Provided information:
#####

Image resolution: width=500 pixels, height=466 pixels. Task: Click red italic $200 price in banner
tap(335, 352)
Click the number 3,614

#####

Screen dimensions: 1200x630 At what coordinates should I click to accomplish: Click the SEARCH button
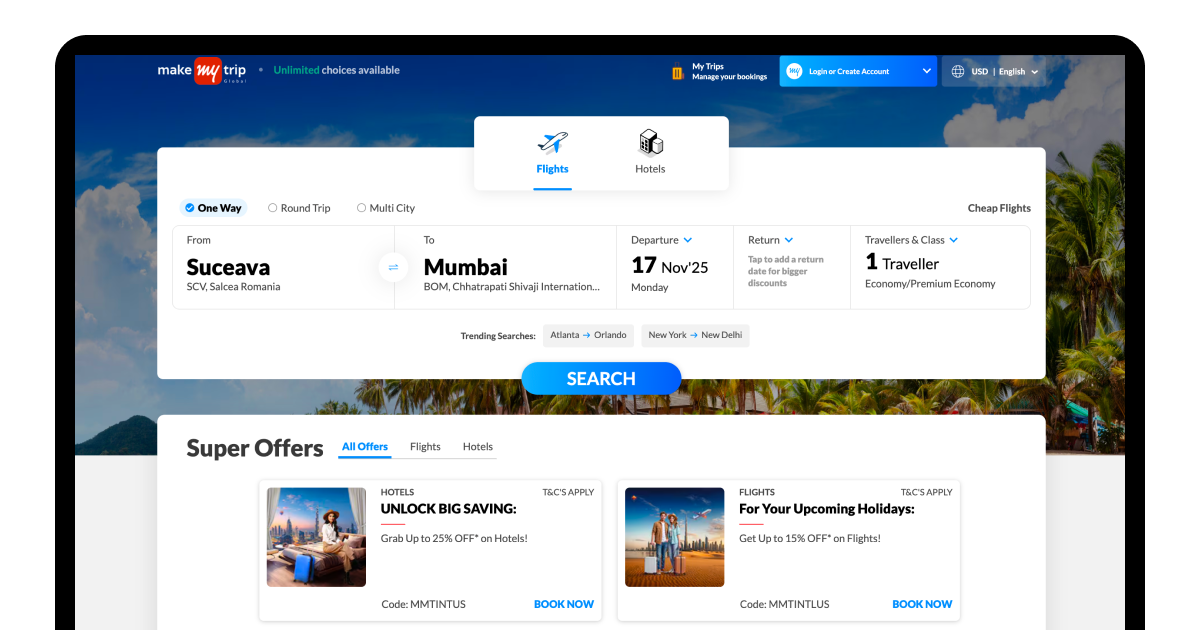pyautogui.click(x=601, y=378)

#####

Task requirements:
Retype exactly, and only, the lines above from the one where "Image resolution: width=500" occurs up to and including the one where "Click the number 3,614" occurs.

Answer space:
Image resolution: width=500 pixels, height=466 pixels. Task: Click red italic $200 price in banner
tap(335, 352)
Click the number 3,614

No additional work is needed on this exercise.